Deshalb gibt es keine Alternative als den Dialog mit all den Tschetschenen, die der Gewalt ebenso ablehnend gegenüberstehen wie der russischen Fremdbestimmung. Ohne Dialog mit ihnen kann kein Vertrauen zwischen den Völkern wieder aufgebaut werden; ohne Vertrauen gibt es keinen Frieden und entsprechende Verständigungen.

Es gibt nichts, was diese Thesen widerlegt. Deshalb müssen sie vertieft, konkretisiert und umgesetzt werden.

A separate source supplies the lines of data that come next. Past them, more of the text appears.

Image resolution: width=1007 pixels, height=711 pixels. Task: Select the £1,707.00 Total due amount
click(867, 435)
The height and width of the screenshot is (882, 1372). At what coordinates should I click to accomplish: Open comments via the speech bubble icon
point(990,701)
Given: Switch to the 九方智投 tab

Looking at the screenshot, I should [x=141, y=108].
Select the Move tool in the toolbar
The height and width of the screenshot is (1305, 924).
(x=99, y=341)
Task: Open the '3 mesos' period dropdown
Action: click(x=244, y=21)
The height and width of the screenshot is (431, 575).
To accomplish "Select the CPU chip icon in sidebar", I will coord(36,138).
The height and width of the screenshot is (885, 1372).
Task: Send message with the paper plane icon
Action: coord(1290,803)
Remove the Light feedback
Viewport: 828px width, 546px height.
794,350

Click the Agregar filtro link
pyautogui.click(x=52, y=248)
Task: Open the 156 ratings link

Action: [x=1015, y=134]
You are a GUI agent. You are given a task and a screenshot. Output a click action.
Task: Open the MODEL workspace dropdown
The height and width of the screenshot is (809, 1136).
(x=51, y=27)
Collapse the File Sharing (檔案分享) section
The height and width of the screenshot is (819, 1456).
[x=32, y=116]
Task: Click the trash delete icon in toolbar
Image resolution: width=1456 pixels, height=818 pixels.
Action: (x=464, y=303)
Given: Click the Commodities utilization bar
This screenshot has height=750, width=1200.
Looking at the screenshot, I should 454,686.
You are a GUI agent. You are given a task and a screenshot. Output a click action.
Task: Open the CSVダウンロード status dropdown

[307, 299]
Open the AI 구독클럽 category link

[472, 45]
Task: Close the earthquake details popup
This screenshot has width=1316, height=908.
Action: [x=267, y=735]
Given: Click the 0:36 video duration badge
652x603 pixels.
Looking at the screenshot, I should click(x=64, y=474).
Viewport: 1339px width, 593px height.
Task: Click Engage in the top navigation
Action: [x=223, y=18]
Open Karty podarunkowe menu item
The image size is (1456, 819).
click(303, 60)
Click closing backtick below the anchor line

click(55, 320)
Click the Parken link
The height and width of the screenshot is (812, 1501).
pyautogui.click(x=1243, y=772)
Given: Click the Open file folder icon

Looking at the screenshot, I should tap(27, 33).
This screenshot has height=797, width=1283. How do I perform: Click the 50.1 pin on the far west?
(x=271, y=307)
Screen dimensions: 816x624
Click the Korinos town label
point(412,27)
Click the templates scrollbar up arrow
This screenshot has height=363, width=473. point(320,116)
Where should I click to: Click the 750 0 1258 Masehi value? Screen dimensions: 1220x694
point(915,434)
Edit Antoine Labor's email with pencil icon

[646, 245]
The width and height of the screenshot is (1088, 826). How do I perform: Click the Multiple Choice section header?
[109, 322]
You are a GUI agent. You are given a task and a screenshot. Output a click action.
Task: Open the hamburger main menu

Das heisst freilich noch nicht, dass entsprechenden Anstrengungen sicherer Erfolg beschieden sein wird, beziehungsweise "ich an den Erfolg glaube", wie die Basler Zeitung in einer Art Pinzetten-Journalismus im Geiste der eingangs erläuterten Missverständnisse raisonnierte. Doch das Denken und das öffentliche Ausdrücken dieser Erkenntnisse und ihre anschliessende Diskussion mit möglichst vielen verschiedenen Beteiligten ist die Voraussetzung dafür, dass deren Erfolg möglich werden könnte. Ohne dass das Unmögliche gedacht wird, kann das Mögliche nicht realisiert werden. Mit Glauben hat dies wenig zu tun, aber mit dem Wissen um die methodischen Unterschiede in den beiden wichtigsten unsere Existenz prägenden Ordnungssysteme.